◆ Given exercise ◆
Please reproduce the entries below word for word, from their first line up to and including the line that contains "I will point(10,34).".
━━━━━━━━━━━━━━━━━━━━
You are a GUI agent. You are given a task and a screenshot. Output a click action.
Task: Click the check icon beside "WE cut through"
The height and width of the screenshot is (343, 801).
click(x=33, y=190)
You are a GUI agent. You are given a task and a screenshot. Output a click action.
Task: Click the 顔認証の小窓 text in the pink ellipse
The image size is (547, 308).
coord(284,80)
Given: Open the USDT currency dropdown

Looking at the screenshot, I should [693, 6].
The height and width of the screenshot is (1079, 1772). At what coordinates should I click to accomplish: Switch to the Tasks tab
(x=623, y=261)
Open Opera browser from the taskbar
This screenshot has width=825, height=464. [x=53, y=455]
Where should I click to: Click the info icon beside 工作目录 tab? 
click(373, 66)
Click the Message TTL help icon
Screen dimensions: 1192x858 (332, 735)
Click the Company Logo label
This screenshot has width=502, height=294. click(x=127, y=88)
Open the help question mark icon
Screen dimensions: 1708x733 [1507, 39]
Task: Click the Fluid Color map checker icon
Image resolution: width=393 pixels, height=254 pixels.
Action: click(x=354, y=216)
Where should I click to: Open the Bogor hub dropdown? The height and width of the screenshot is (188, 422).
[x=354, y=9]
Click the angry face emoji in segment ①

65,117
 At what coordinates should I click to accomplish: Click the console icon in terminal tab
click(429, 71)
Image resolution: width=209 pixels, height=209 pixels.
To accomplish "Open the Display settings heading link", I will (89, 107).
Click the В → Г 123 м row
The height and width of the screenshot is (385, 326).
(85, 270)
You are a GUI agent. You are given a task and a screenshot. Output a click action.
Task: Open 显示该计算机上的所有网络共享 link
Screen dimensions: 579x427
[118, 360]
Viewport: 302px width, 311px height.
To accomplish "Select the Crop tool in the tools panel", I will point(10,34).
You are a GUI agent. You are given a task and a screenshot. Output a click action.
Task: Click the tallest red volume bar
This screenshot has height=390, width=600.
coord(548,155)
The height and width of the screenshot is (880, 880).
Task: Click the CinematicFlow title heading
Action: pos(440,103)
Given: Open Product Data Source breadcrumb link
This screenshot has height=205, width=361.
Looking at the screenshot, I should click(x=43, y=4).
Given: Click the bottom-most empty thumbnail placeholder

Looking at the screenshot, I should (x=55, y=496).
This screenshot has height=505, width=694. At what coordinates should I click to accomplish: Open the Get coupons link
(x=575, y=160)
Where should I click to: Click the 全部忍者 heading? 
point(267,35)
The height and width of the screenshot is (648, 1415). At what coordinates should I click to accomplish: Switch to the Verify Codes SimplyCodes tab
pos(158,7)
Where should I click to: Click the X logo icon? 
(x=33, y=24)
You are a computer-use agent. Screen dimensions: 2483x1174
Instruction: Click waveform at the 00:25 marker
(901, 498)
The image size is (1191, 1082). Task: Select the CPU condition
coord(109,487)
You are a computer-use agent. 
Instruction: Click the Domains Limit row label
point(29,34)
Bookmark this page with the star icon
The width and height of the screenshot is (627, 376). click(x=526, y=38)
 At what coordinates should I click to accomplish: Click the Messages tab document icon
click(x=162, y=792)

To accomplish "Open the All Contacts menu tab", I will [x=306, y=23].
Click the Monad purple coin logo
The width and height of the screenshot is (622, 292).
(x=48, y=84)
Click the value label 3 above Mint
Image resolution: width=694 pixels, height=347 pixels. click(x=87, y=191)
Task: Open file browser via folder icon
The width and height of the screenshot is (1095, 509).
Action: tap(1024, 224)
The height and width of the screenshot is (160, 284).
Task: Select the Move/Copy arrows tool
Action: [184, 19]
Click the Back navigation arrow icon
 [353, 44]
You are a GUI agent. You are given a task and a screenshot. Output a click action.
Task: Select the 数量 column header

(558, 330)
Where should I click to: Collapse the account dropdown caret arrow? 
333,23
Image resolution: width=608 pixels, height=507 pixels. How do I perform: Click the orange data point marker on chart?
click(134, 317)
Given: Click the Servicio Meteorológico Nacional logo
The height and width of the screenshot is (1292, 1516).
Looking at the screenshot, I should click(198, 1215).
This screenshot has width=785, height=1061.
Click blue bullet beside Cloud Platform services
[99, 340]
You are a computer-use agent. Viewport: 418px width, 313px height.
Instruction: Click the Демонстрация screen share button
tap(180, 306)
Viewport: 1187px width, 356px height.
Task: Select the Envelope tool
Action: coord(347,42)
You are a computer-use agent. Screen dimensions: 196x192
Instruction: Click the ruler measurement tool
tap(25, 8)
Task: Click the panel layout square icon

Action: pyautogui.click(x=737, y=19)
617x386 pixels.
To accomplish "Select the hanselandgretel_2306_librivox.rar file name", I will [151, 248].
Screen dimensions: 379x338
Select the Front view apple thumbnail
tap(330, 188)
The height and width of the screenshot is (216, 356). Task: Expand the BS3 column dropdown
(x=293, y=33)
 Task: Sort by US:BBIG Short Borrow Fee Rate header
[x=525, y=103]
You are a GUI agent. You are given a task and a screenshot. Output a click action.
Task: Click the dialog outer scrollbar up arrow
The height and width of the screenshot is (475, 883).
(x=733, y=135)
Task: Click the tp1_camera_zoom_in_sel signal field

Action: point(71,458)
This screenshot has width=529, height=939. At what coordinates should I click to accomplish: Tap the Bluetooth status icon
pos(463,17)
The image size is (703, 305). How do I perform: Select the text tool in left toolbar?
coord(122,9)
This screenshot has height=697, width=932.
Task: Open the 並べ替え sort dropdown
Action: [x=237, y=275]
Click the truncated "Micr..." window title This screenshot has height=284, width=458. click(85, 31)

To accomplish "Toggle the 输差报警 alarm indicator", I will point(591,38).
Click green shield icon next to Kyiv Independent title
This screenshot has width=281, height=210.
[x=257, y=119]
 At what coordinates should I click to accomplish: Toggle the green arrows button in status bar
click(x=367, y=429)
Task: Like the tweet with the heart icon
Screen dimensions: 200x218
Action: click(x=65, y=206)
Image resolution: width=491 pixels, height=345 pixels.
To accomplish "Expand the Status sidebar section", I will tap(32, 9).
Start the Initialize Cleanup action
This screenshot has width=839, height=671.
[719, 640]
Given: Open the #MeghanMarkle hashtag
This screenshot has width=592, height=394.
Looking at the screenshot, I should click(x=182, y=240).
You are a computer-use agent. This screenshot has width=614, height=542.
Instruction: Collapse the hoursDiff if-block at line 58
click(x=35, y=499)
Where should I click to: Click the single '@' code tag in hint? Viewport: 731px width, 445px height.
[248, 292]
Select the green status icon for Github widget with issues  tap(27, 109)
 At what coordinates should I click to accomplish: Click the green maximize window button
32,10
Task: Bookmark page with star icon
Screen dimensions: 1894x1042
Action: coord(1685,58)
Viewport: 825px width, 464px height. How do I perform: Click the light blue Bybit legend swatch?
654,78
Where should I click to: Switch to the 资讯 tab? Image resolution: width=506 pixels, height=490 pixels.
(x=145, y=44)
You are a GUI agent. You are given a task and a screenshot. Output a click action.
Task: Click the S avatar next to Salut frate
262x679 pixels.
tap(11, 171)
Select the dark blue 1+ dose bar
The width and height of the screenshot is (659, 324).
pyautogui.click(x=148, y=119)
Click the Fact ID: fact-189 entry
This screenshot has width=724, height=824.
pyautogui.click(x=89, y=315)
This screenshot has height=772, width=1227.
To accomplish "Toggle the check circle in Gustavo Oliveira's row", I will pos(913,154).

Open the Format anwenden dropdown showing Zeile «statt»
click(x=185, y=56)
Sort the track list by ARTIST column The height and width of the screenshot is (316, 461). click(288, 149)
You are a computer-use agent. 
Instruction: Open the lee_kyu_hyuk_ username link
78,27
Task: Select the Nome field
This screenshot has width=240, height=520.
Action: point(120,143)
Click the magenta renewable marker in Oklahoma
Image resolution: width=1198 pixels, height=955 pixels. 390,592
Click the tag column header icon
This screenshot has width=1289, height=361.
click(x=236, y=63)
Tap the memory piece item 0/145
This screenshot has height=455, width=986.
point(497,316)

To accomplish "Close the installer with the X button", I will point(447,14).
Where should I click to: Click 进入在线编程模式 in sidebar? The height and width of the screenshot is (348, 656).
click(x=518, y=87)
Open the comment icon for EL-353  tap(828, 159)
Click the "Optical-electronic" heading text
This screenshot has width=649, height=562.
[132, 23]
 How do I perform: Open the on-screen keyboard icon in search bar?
━━━━━━━━━━━━━━━━━━━━
◆ Full response ◆
You are a GUI agent. You are given a task and a screenshot. Output a click action.
Task: Click the check icon beside "WE cut through"
The height and width of the screenshot is (343, 801).
click(x=33, y=190)
You are a GUI agent. You are given a task and a screenshot. Output a click action.
Task: Click the 顔認証の小窓 text in the pink ellipse
The image size is (547, 308).
coord(284,80)
Given: Open the USDT currency dropdown

Looking at the screenshot, I should [693, 6].
The height and width of the screenshot is (1079, 1772). At what coordinates should I click to accomplish: Switch to the Tasks tab
(x=623, y=261)
Open Opera browser from the taskbar
This screenshot has width=825, height=464. [x=53, y=455]
Where should I click to: Click the info icon beside 工作目录 tab? 
click(373, 66)
Click the Message TTL help icon
Screen dimensions: 1192x858 (332, 735)
Click the Company Logo label
This screenshot has width=502, height=294. click(x=127, y=88)
Open the help question mark icon
Screen dimensions: 1708x733 [1507, 39]
Task: Click the Fluid Color map checker icon
Image resolution: width=393 pixels, height=254 pixels.
Action: click(x=354, y=216)
Where should I click to: Open the Bogor hub dropdown? The height and width of the screenshot is (188, 422).
[x=354, y=9]
Click the angry face emoji in segment ①

65,117
 At what coordinates should I click to accomplish: Click the console icon in terminal tab
click(429, 71)
Image resolution: width=209 pixels, height=209 pixels.
To accomplish "Open the Display settings heading link", I will (89, 107).
Click the В → Г 123 м row
The height and width of the screenshot is (385, 326).
(85, 270)
You are a GUI agent. You are given a task and a screenshot. Output a click action.
Task: Open 显示该计算机上的所有网络共享 link
Screen dimensions: 579x427
[118, 360]
Viewport: 302px width, 311px height.
To accomplish "Select the Crop tool in the tools panel", I will point(10,34).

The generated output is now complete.